Her name was Henrietta Lacks. Maybe it’s not a household name, but Marietta College’s student body will become familiar with the woman who was known to scientists as HeLa through the College’s 2010 Common Reading program.
Marietta Provost and Dean of the Faculty, Dr. Rita Smith Kipp, has chosen The Immortal Life of Henrietta Lacks as this year’s Common Reading selection. The book was written by Rebecca Skloot and has received outstanding reviews as well as coverage on television and NPR.
“It was on my list of things to read this summer, and I thought others would probably be reading it as well,” Kipp said. “What is more fun than talking about a book you have enjoyed with others who have also read it? I wanted to make that happen by organizing small discussion groups early in the semester, but I suspect that the talk about this book will spill over into conversations in Gilman and the residence halls as the year goes on, and perhaps into some classes as well.”
Dr. Janet Bland, Associate Professor of English, has already read the selection and is excited to participate in a group discussion this fall.

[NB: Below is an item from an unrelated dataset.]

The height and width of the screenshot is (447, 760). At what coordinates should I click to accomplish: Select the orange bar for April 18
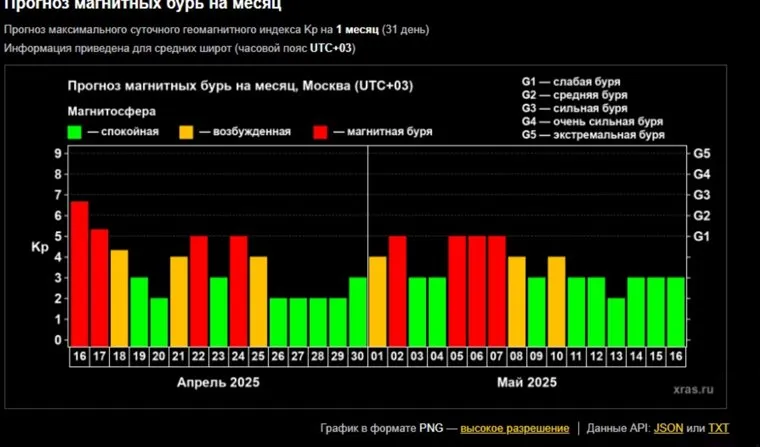click(x=119, y=295)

“The Immortal Life of Henrietta Lacks is an excellent choice for a common reading. Henrietta Lacks was a poor black woman seeking cancer treatment at Johns Hopkins; her cancer cells were the first ‘immortal’ cells that would continue to divide and grow outside the human body. These HeLa cells became the basis of modern medical research—cells that were taken without her permission or knowledge before her death in the early 1950s,” Bland said. “Almost 60 years after her death, her cells are still alive. It’s a remarkable story of science, ethics, health care, family, race, gender, life, death, and loss—the book encompasses so many of the issues we all deal with every day. We think our students will enjoy this thought-provoking book.”
Bland recently met the author, who spent a decade researching and writing the book. “Her passion for this story (and the Lacks family) is evident,” said Bland, who is also an author. “Skloot has dedicated years of her life as she worked to give a voice and a face to a woman whose cells are famous but was herself lost to history.”
Many colleges require a common reading of their first-year students, aiming to unite all members of the new class around a common intellectual conversation. The Immortal Life of Henrietta Lacks is being used for this very purpose on many other campuses across the country this fall. “Why not open this up to the entire academic community—all interested students, faculty and staff?” Kipp asked.
Faculty, staff and administration from all areas of the campus have volunteered to lead group discussions focusing on the common reading at 4 p.m., Sunday, Aug. 29. “Our new students will mix with upper class students as well as faculty and staff in these discussions at the end of the first week of classes,” Kipp said.
Marietta President, Dr. Jean Scott, has also read the book. “The Immortal Life of Henrietta Lacks raises questions about medical ethics and about race and class in America. I believe that it will be thought provoking for our students, faculty, and staff. I know it was for me, as I confronted questions about the society in which I grew up. I highly recommend this book to all.”